→ BRIEF
Somewhere below is a line with "Viewport: 1333px width, 1015px height." and, later, a line with "Click the SAP"; repeat those two lines and all the lines between them, exactly as they are.

——————

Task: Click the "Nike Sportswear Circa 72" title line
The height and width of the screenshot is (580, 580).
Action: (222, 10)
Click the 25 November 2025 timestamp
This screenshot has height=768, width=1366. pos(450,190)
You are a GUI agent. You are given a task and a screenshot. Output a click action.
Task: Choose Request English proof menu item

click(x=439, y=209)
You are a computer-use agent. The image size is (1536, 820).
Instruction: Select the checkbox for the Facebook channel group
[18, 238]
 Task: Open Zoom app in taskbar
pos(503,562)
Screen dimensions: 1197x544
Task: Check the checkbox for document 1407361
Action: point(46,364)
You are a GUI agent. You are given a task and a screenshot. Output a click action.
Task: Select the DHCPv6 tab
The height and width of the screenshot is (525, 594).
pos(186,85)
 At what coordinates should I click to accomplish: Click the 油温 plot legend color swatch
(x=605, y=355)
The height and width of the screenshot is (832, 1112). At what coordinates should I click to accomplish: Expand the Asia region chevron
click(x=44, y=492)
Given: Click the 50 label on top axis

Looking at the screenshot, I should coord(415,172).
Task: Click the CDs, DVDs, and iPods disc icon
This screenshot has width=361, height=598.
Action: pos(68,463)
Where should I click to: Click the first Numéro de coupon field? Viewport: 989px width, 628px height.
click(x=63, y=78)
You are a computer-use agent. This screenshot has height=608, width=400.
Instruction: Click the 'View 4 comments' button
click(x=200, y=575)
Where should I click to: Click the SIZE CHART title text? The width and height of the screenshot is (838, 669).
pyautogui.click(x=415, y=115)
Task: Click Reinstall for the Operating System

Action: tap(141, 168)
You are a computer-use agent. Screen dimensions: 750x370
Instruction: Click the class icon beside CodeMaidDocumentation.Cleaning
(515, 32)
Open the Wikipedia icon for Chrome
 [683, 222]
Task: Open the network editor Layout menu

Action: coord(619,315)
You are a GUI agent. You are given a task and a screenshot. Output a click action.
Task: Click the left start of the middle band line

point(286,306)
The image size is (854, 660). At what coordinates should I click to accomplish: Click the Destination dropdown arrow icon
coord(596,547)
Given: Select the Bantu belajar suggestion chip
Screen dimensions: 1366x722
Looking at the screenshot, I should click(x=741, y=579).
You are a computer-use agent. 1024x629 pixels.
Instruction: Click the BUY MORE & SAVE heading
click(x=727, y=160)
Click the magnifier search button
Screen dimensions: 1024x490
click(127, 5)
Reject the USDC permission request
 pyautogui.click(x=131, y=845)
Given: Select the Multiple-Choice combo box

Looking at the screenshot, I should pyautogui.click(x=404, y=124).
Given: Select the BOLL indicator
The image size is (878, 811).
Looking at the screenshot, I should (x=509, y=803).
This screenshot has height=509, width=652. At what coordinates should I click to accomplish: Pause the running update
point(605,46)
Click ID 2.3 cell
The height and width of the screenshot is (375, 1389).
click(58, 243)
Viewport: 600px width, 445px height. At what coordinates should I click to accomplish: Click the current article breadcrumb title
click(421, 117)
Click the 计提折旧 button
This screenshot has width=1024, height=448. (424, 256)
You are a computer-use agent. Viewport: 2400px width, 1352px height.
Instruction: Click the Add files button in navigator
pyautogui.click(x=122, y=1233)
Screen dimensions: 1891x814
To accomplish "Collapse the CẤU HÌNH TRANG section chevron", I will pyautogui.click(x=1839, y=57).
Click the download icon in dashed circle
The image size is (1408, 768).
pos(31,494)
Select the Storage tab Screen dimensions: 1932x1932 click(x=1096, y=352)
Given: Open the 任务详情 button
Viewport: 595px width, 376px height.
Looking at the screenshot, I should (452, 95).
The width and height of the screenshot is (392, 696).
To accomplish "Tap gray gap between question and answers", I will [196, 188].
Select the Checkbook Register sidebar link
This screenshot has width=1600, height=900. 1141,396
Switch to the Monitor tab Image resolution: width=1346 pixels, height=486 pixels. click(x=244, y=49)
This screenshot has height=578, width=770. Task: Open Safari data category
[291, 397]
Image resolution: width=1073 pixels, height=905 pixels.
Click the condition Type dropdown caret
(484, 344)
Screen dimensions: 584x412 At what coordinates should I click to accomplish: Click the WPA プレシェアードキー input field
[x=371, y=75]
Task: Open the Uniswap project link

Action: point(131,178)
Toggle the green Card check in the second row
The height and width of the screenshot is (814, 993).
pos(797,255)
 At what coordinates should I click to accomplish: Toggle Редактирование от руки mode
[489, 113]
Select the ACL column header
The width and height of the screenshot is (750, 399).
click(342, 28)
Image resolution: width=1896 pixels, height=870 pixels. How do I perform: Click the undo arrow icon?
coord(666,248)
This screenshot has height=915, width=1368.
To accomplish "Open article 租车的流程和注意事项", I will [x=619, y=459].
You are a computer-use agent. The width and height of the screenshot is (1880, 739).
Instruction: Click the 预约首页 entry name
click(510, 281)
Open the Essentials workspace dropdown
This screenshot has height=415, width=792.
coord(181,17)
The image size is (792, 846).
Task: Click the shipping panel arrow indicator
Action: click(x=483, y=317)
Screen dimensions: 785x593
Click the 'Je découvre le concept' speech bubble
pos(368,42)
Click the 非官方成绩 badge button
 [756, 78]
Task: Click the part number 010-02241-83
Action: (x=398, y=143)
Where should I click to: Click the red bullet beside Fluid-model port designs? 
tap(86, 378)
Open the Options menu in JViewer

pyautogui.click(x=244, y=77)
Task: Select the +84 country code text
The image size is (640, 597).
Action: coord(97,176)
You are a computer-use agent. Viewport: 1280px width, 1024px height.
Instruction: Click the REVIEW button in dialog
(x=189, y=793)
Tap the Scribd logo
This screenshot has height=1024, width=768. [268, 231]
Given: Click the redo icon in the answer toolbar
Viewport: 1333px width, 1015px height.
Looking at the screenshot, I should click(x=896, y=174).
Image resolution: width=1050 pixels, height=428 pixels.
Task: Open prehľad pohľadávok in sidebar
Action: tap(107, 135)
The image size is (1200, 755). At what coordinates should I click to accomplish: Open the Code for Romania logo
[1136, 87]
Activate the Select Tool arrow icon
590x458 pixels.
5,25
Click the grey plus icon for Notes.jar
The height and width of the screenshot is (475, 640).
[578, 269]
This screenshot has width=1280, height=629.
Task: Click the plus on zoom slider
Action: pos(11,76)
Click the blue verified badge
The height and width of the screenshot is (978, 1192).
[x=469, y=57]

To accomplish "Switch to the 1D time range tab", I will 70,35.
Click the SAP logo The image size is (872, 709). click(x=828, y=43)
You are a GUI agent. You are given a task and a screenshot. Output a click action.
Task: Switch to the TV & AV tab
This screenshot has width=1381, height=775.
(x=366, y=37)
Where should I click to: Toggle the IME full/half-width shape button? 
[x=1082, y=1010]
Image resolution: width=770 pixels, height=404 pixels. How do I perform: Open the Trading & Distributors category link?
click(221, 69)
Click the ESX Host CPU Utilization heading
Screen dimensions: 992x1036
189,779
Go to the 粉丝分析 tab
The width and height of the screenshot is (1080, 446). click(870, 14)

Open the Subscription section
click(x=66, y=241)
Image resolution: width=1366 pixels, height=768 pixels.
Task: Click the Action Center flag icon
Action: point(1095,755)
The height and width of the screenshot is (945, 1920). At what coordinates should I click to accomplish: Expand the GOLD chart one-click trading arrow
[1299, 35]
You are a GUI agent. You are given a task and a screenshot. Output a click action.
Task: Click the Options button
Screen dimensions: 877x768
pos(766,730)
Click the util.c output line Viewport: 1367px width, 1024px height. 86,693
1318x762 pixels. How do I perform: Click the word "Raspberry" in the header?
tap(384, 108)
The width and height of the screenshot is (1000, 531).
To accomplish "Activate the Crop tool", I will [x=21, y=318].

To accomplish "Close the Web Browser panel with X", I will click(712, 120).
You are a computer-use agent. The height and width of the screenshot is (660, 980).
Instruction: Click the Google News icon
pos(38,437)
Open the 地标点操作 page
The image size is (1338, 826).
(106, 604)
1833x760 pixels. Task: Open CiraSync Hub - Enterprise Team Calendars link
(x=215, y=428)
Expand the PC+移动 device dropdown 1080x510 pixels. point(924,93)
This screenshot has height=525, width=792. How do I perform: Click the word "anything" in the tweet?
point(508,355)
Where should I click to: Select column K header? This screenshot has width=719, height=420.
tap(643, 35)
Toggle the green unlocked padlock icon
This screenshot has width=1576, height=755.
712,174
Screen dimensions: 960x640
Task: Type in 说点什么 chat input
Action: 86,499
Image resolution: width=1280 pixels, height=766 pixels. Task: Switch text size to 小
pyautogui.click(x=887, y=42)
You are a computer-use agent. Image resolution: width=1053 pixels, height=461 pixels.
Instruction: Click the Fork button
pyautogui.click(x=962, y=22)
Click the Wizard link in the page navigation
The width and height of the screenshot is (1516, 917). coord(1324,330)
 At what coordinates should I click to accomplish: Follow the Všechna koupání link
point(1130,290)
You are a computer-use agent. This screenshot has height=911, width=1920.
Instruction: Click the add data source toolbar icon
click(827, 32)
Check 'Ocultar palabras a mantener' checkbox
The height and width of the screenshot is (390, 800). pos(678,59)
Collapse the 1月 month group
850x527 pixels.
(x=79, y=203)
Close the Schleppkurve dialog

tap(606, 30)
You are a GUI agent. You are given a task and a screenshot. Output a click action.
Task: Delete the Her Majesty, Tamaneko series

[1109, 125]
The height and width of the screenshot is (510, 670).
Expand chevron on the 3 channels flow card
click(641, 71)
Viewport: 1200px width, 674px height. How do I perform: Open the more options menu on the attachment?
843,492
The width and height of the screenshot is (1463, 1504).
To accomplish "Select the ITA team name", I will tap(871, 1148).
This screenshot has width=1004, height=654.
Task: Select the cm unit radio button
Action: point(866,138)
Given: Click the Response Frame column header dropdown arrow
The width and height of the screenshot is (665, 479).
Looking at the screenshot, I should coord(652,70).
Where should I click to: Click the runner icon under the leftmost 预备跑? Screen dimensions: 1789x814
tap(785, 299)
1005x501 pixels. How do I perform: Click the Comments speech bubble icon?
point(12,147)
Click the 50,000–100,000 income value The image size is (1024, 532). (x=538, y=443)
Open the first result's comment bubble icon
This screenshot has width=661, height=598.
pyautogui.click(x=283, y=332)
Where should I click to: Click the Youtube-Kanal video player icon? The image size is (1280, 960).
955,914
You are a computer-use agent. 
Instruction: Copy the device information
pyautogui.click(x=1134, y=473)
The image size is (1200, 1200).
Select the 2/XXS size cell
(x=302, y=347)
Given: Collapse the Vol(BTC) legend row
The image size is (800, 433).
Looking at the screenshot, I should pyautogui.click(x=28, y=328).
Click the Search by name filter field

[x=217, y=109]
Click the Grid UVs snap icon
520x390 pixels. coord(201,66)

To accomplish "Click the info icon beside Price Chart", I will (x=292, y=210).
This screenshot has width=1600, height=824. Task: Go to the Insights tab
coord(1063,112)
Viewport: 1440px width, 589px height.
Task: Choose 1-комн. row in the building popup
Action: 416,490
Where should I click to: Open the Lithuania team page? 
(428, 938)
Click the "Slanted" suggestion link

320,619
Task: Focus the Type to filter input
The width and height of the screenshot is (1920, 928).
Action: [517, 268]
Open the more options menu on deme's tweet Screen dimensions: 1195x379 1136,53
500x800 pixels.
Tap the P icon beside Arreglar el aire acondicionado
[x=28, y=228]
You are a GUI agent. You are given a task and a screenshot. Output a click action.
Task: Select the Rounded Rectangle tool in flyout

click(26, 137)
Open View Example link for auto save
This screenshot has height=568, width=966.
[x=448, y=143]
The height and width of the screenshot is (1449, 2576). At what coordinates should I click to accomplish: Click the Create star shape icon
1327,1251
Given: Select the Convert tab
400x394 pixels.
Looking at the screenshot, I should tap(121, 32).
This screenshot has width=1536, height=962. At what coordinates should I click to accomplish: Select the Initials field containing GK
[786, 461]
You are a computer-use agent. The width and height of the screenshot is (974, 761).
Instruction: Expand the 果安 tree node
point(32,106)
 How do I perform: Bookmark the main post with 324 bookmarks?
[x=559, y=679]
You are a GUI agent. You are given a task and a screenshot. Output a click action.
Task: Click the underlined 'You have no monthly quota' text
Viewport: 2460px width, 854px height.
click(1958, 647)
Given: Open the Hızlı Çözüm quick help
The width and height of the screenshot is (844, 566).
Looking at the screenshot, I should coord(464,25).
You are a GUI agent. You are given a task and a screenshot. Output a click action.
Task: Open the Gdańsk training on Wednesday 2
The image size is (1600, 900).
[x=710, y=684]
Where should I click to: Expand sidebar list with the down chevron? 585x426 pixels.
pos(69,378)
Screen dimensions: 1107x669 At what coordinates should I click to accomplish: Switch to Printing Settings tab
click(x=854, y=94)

——————

→ WORKED SOLUTION
Viewport: 1333px width, 1015px height.
Looking at the screenshot, I should click(x=896, y=174).
Image resolution: width=1050 pixels, height=428 pixels.
Task: Open prehľad pohľadávok in sidebar
Action: tap(107, 135)
The image size is (1200, 755). At what coordinates should I click to accomplish: Open the Code for Romania logo
[1136, 87]
Activate the Select Tool arrow icon
590x458 pixels.
5,25
Click the grey plus icon for Notes.jar
The height and width of the screenshot is (475, 640).
[578, 269]
This screenshot has width=1280, height=629.
Task: Click the plus on zoom slider
Action: pos(11,76)
Click the blue verified badge
The height and width of the screenshot is (978, 1192).
[x=469, y=57]

To accomplish "Switch to the 1D time range tab", I will 70,35.
Click the SAP logo The image size is (872, 709). click(x=828, y=43)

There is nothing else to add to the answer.